I transcribed the Q2 earnings call Q&A, as I found it insightful. There is also a transcript of the rest of the call on the IR page & webcast is available there as well.
*1 is at the very bottom
Summary:
This was a weak quarter & the outlook for the rest of the year is rather poor as well.
The main problem remains SSS (Same Store Sales), with -7% QoQ decline, which is an alarming 25.2% annualised, despite Q2 being seasonally stronger than Q1, although this can be mitigated to some degree by an issue that is temporary (*1).
At the same time core operations remain at solid profitability & at least some part of the currently poor performance is impacted by temporary headwinds, even though some problems are likely not temporary.
My long-term investment thesis remains intact, although somewhat bruised.
Nonetheless I still have conviction about the long-term potential & trajectory of the company.

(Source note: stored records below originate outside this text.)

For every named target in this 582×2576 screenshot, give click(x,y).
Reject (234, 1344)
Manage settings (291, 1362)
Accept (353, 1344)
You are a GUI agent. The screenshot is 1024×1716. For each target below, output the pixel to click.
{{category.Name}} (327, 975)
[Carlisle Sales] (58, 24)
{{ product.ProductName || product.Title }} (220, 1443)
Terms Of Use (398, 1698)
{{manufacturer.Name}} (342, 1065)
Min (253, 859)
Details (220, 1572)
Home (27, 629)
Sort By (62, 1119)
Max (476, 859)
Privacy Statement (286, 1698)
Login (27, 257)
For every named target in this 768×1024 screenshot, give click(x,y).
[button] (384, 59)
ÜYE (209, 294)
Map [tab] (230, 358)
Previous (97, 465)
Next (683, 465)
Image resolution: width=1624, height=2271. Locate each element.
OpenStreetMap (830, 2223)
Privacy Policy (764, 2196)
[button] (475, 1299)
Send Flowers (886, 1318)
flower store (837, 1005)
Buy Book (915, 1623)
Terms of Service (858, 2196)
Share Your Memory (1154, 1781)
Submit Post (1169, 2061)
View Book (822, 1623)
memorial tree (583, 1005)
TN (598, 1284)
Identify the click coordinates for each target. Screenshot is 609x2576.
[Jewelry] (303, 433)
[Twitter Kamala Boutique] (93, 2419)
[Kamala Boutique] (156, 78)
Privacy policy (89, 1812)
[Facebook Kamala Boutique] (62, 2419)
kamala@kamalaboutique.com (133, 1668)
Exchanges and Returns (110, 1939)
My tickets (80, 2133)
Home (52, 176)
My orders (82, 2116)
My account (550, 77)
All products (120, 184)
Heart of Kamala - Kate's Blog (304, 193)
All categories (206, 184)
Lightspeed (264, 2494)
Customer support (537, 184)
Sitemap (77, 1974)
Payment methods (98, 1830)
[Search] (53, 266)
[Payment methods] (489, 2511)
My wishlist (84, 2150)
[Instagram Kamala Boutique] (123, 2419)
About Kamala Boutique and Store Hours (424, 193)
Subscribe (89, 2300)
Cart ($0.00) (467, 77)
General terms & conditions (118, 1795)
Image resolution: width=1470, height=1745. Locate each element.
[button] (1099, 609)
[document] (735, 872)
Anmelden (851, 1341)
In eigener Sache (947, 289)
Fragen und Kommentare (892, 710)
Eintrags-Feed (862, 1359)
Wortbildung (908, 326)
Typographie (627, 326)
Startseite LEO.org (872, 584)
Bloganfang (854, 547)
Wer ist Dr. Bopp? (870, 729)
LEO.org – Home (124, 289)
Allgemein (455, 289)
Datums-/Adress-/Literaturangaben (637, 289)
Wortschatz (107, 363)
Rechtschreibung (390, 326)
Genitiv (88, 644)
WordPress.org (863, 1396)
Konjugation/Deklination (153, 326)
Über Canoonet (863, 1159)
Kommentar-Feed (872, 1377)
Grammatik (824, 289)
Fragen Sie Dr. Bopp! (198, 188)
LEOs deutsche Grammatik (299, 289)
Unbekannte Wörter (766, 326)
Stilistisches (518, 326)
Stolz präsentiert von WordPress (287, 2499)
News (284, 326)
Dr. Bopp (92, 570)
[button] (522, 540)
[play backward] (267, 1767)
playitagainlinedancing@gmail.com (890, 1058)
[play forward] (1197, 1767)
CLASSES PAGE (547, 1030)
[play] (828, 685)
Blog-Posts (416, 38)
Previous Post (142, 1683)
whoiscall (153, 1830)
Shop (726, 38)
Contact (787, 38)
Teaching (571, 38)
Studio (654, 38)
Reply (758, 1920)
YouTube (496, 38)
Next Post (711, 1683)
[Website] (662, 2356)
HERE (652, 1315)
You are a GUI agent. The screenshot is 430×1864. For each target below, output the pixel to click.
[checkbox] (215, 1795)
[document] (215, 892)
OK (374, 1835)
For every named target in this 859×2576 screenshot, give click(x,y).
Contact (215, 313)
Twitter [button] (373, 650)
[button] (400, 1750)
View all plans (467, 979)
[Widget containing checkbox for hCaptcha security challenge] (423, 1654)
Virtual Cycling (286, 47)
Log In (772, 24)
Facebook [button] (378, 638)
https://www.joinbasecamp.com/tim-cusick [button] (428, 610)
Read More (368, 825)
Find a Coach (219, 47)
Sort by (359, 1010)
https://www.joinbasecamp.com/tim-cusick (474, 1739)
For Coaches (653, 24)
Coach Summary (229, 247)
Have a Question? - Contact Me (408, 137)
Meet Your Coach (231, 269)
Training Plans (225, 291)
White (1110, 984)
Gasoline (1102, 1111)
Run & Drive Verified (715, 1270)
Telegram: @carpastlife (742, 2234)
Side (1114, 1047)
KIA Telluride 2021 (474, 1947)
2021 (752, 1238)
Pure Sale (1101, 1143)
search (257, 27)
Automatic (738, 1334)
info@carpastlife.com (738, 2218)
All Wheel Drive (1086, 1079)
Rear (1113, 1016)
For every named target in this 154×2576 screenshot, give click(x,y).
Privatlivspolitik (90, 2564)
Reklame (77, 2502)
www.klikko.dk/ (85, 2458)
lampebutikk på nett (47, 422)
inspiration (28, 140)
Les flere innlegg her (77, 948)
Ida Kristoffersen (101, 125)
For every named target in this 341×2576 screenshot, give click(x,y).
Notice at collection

I will therefore stay significantly invested, but am considering rotating partly into other stocks, as the outlook for at least the next two quarters is rather poor - likely similar to this quarter - and I still see some very interesting opportunities in the market that might perform better over the next 6-12 months. I currently hold ca. 13.5% of my stock portfolio in $CHA at a cost $ average of $23.84.
The bad:
The big problem continues to be the continuing SSS decline within the core market China (96% of revenue)
(From Q2 2024 to Q2 2025)
-SSS continue to decline YoY (-23%) and sequentially (-7%), despite Q2 historically being stronger quarter than Q1. (This particular quarter (Q2) is mitigated by a factor I explain below (*1))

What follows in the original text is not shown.